Minister Rankin mentioned that there are 300 contaminated sites in Nova Scotia and that “no one site is more important than the other,” but a community member later asked “how many of these sites are in residential areas?”
When no one would step up to answer, Mitchell took the microphone to best answer the question. She said that in her knowledge few, if any, of the 300 contaminated sites are in residential areas and probably zero percent of them are negatively affecting a community of 900 families’ drinking water.
Councillor Adams did say that he has requested that the 1400 block of Harrietsfield will get city water. The federal infrastructure cost-sharing model that has been proposed, according to Adams, would see the federal government pick up 50%, the provincial government take on 33% and municipal government the remaining 17%. However, this does not mean that the people of Harrietsfield would not have to pay to have it extended to their homes.
MLA Brendan Maguire said that he has put in a request arguing that residents of Harrietsfield “should not have to pay a dime” for the extension of water and sewage services to their area, “due to the circumstances.”

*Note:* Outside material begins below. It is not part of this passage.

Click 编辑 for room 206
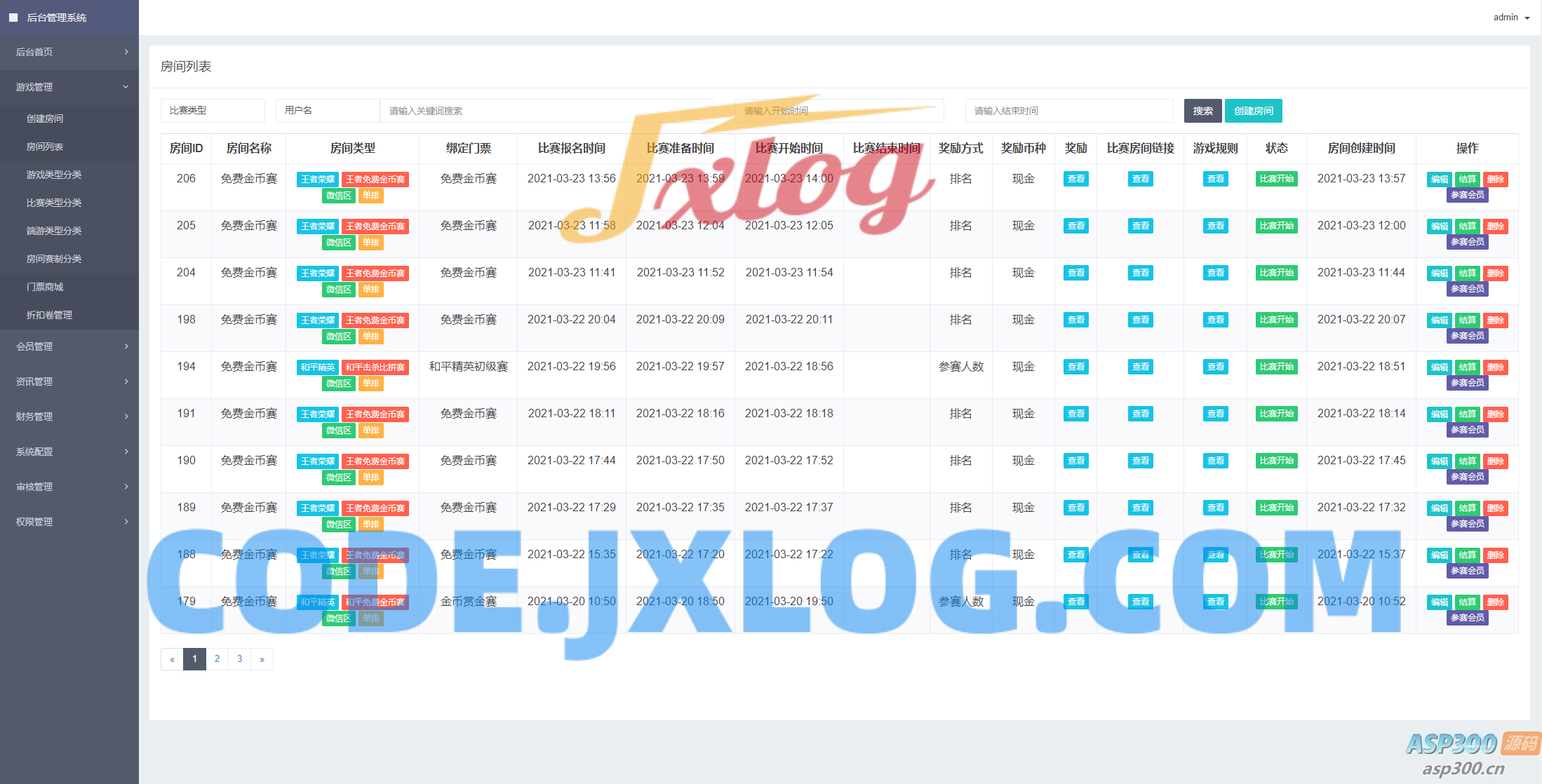Screen dimensions: 1542x784 tap(1439, 180)
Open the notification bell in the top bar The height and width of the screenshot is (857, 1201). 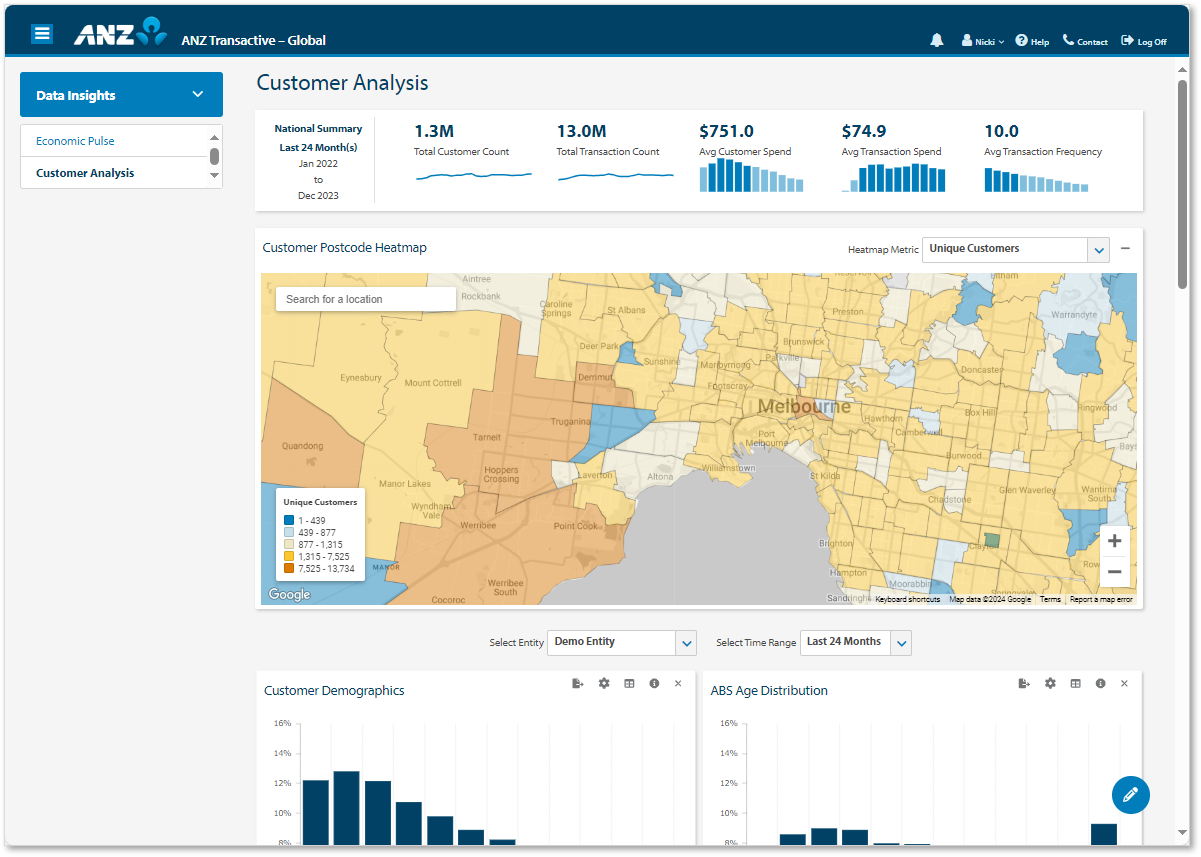tap(936, 40)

However, the people of Williamswood were concerned that the federal cost-sharing request only included the 1400 block of Harrietsfield. What about the rest of their community, equally impacted by the polluted construction site, angry residents wondered.
Brown agreed. Harrietsfield and Williamswood were always looked at as one community, and the request should be amended to include the homes in Williamswood as well, she stated, to resounding applause.
For Brown, despite all the layers of this issue, the “number one thing we need to take care of is the school.” Harrietsfield Elementary should have a hookup to safe drinking water, she said.
“Children should not have to be a part of this mess that we are stuck in,” Brown said.